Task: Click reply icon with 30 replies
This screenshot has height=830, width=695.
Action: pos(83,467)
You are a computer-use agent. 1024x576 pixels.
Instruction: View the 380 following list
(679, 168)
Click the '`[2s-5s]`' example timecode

--

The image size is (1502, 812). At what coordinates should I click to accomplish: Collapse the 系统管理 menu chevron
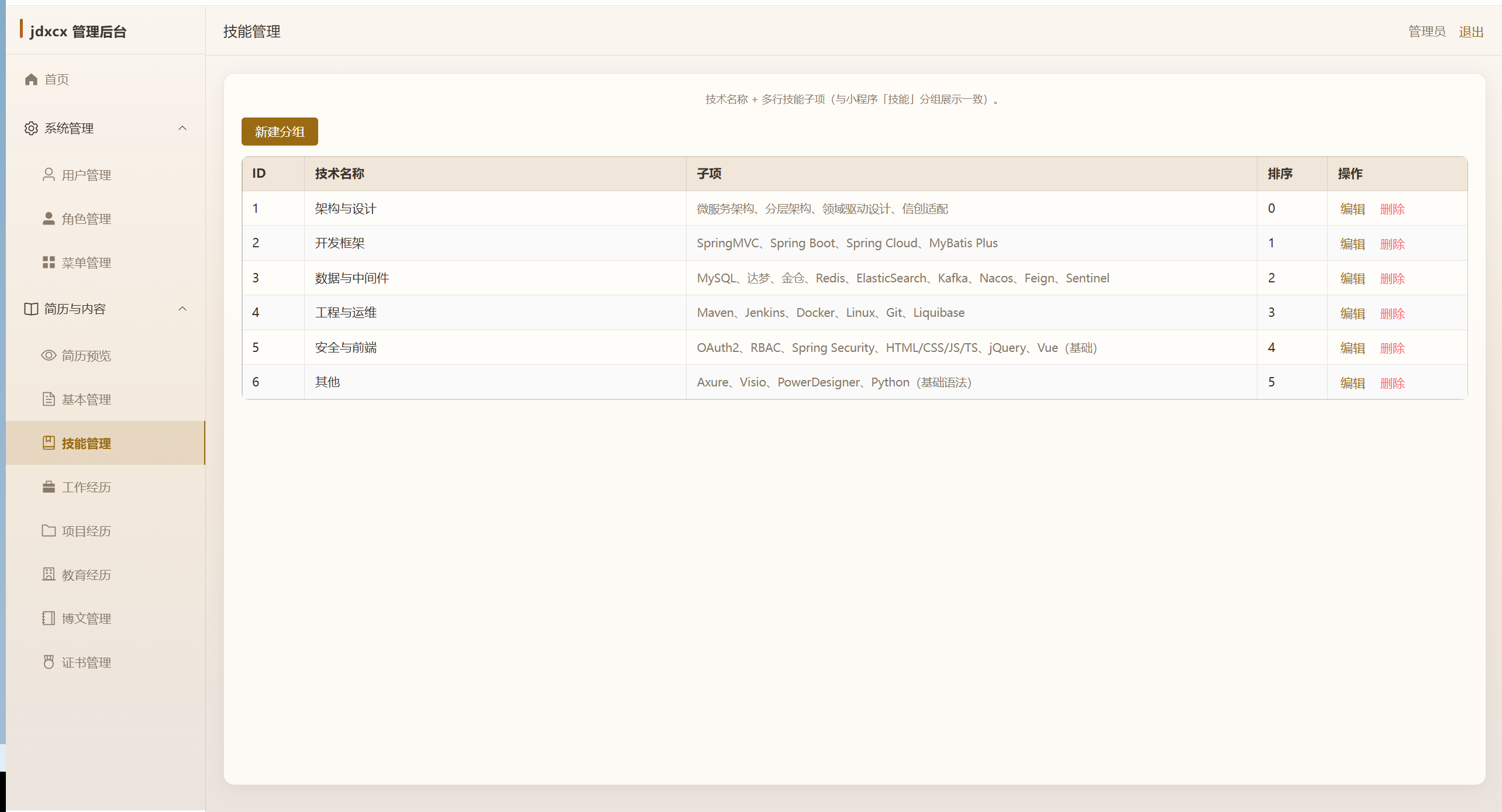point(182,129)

_WORK REQUIRED_:
Express the items from the line with "The image size" up to and including the line with "point(182,129)" as a numbered list without blank lines. Leave the pictures out.

_WRITTEN RESPONSE_:
1. The image size is (1502, 812). At what coordinates should I click to accomplish: Collapse the 系统管理 menu chevron
2. point(182,129)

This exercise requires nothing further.